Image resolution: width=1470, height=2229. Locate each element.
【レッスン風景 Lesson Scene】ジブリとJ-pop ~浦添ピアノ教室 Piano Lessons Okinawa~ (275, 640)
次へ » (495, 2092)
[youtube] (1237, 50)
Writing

※

[Exercise prompt]: Retype all of the data word for word.

[Task answer]:
Image resolution: width=1470, height=2229. Locate each element.
【レッスン風景 Lesson Scene】ジブリとJ-pop ~浦添ピアノ教室 Piano Lessons Okinawa~ (275, 640)
次へ » (495, 2092)
[youtube] (1237, 50)
Writing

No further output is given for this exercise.